De Cannon-Bard-emotietheorie werd in de jaren 1920 ontwikkeld door Walter Cannon en Philip Bard als reactie op de James-Lange-emotietheorie. Volgens Cannon is een hersenregio bekend als de thalamus verantwoordelijk voor het reageren op mogelijk emotionele gebeurtenissen.
In de vroege jaren 1900 was een invloedrijke maar controversiële theorie van emoties de James-Lange-theorie, die werd voorgesteld door William James en Carl Lange. Volgens deze theorie bestaan onze emoties uit fysieke veranderingen in het lichaam. (Denk bijvoorbeeld aan de gevoelens die je kunt krijgen als je nerveus bent, zoals je hart dat sneller klopt en 'vlinders' in je buik voelt - volgens James bestaan onze emotionele ervaringen uit dergelijke fysiologische sensaties.)
Hoewel deze theorie ongelooflijk invloedrijk was, twijfelden veel onderzoekers aan enkele beweringen van James en Lange. Onder degenen die de James-Lange-theorie in twijfel trokken, was Walter Cannon, een professor aan Harvard.
In 1927 publiceerde Cannon een mijlpaal waarin de James-Lange-theorie werd bekritiseerd en een alternatieve benadering werd voorgesteld voor het begrijpen van emoties. Volgens Cannon suggereerde wetenschappelijk bewijs dat er verschillende problemen waren met de James-Lange-theorie:
Volgens Cannon treden emotionele reacties en fysiologische veranderingen in het lichaam op als reactie op emotionele stimuli, maar de twee zijn afzonderlijke processen. In zijn onderzoek probeerde Cannon vast te stellen welk deel van de hersenen verantwoordelijk was voor emotionele reacties, en hij concludeerde dat één regio in de hersenen vooral betrokken was bij onze emotionele reacties: de thalamus. De thalamus is een hersengebied dat verbindingen heeft met zowel het perifere zenuwstelsel (de delen van het zenuwstelsel buiten de hersenen en het ruggenmerg) en de hersenschors (die betrokken is bij de verwerking van informatie).

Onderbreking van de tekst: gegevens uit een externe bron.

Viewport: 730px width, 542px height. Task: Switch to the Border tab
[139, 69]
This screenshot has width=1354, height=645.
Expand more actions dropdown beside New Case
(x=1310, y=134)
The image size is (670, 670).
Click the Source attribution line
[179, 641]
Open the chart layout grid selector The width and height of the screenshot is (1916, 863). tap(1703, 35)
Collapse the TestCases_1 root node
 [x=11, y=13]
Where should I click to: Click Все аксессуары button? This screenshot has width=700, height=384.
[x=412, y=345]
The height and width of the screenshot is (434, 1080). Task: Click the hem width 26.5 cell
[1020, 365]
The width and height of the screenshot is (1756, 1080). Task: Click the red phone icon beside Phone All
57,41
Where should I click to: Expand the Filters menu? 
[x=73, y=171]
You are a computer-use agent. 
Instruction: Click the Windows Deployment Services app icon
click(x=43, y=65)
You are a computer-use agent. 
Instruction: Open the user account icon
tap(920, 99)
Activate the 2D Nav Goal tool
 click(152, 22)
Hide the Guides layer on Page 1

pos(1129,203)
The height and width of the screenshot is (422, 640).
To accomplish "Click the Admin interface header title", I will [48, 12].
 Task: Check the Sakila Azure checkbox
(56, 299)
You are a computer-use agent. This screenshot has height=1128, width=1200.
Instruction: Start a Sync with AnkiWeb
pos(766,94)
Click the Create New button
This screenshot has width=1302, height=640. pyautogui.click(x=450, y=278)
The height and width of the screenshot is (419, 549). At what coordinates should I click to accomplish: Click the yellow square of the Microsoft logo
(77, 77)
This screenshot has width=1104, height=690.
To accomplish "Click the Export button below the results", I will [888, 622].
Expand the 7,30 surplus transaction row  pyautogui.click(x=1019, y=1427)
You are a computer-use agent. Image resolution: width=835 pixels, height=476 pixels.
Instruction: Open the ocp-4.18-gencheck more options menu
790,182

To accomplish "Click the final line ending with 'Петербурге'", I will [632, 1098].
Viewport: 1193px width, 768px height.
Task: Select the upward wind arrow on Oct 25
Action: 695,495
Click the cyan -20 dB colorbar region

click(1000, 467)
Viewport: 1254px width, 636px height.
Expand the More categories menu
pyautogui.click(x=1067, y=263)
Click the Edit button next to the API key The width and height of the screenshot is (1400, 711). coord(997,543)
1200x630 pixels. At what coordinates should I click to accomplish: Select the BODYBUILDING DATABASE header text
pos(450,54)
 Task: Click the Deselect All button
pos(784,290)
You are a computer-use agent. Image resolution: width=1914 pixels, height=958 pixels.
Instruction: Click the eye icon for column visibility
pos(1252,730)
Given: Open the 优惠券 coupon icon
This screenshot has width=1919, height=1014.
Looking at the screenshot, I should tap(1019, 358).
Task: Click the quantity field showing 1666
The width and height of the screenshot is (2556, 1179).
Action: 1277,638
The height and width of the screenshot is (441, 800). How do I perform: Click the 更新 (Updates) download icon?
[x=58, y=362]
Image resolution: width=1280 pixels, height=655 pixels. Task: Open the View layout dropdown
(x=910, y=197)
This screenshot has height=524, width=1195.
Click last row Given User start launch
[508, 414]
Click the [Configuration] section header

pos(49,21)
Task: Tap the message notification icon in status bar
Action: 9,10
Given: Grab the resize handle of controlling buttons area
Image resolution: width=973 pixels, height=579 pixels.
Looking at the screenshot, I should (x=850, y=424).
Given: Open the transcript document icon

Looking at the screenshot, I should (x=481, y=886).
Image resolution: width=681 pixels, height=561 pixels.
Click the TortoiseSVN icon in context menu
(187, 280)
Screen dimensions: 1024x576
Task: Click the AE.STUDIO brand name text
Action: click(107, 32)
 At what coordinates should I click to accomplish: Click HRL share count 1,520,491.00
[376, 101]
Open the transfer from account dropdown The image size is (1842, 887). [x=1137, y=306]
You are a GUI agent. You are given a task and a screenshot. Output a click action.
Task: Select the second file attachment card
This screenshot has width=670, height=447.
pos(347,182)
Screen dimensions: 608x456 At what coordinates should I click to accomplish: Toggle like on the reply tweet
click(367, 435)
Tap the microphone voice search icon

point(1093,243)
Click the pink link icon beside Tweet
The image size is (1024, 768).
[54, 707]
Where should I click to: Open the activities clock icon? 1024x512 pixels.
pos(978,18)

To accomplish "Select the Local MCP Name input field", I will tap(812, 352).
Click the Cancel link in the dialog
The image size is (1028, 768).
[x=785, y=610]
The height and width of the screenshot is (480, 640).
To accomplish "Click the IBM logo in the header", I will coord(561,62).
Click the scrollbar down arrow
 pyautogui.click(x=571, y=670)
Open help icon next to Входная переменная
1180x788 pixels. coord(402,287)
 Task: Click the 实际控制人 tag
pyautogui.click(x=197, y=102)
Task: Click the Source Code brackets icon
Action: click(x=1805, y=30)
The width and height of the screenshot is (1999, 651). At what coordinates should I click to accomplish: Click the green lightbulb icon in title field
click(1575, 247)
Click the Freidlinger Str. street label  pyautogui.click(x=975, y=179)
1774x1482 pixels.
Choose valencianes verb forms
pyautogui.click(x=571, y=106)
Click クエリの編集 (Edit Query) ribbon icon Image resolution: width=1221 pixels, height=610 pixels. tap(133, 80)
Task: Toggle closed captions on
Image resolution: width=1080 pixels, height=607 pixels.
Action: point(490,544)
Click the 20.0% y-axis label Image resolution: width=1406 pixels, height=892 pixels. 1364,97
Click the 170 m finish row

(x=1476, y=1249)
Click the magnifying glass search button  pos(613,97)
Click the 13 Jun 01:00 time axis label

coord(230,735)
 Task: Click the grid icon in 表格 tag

Cannon beoordeelde studies (waaronder zowel onderzoek met proefdieren, als menselijke patiënten die hersenschade hadden opgelopen) suggererend dat de thalamus cruciaal was voor het ervaren van emoties. Volgens Cannon was de thalamus het deel van de hersenen dat verantwoordelijk was voor emoties, terwijl de cortex het deel van de hersenen was dat soms emotionele reacties onderdrukte of remde. Volgens Cannon dragen patronen van activiteit in de thalamus "bij aan gloed en kleur aan anders eenvoudig cognitieve toestanden."
Stel je voor dat je een enge film kijkt en je ziet een monster naar de camera springen. Volgens Cannon zou deze informatie (het monster zien en horen) worden doorgegeven aan de thalamus. De thalamus zou dan zowel een emotionele reactie (angstig gevoel) als een fysiologische reactie (snelle hartslag en zweten, bijvoorbeeld) produceren.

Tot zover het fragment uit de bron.